Der Europäische Boxverband (EBU) hat eine grundlegende Entscheidung zur Verlängerung der Sanktionen gegen professionelle Boxer aus Russland und Belarus getroffen. Bei der jüngsten Sitzung des Vorstands stimmten alle anwesenden Teilnehmer für den Erhalt des Status quo und verwehrten Vertretern dieser Länder die Rückkehr auf die internationale Bühne.

Die Information über die einstimmige Entscheidung wurde von Alina Schaternikowa, Vizepräsidentin der Nationalen Liga für Profibox in der Ukraine, bestätigt. Als Vertreterin der ukrainischen Boxnation betonte sie, dass die Vorstandsmitglieder der EBU die Fortsetzung der Isolation des russischen und belarussischen Boxsports unterstützt haben.

Kontext der sportlichen Beschränkungen

Die Entscheidung der EBU fügt sich in das Gesamtbild der Beschränkungen ein, die nach Beginn der umfassenden Invasion Russlands in der Ukraine im Jahr 2022 eingeführt wurden. Damals sperrten die meisten internationalen Sportverbände Athleten aus Russland und Belarus von Wettkämpfen aus. Später gingen einige Organisationen Kompromisse ein und erlaubten Sportlern, in neutralem Status anzutreten – ohne Flagge, Hymne oder nationale Symbole.

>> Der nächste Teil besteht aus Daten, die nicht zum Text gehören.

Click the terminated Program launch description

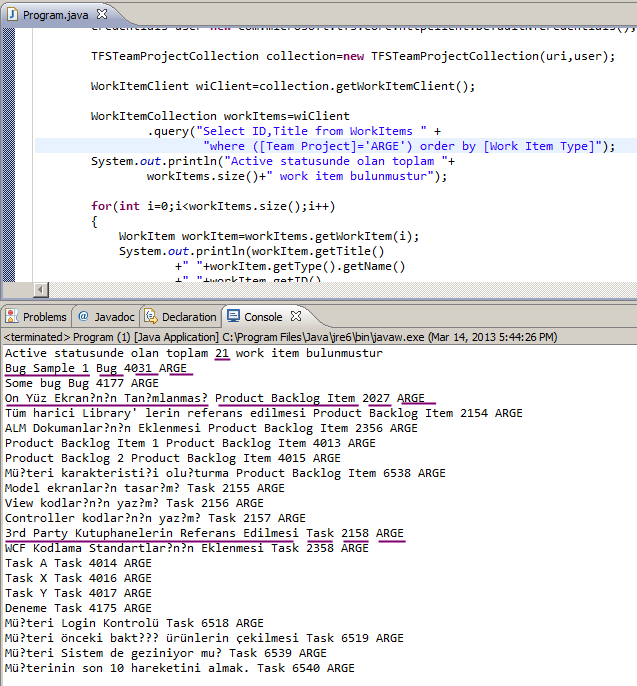[x=280, y=338]
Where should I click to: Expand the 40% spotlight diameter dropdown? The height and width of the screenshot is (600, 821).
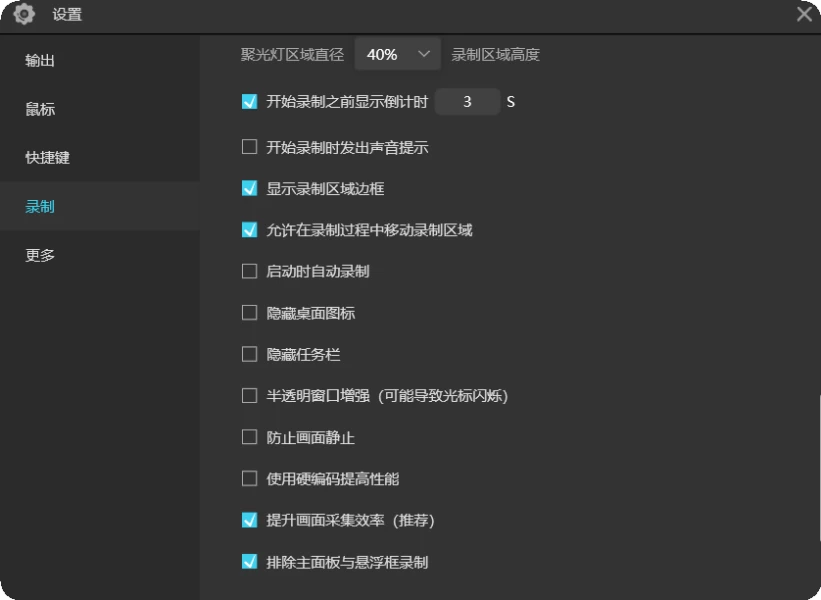pyautogui.click(x=398, y=54)
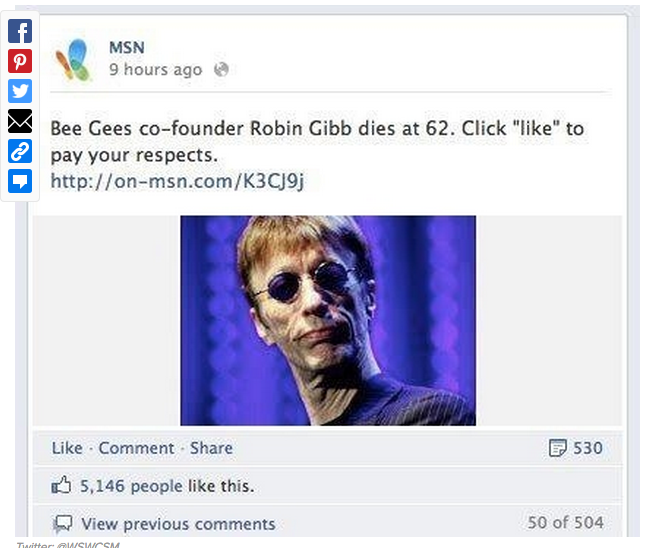
Task: Click the globe public visibility icon
Action: point(221,69)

Im europäischen Boxmilieu wurde dieser Kompromiss jedoch nicht akzeptiert. Während in einigen Sportarten die Beschränkungen aufgehoben werden, bleiben Boxer aus beiden Ländern von der Teilnahme ausgeschlossen. Beispielsweise hat die Internationale Föderation für Wassersport (World Aquatics) kürzlich beschlossen, die Hauptsanktionen aufzuheben und Sportlern das Antreten unter eigener Symbolik zu erlauben. Diese Entscheidung löste eine Debatte aus: Die ukrainische Wasserball-Nationalmannschaft hat offiziell erklärt, keine Spiele gegen Vertreter Russlands auszutragen, selbst nicht unter neutraler Flagge.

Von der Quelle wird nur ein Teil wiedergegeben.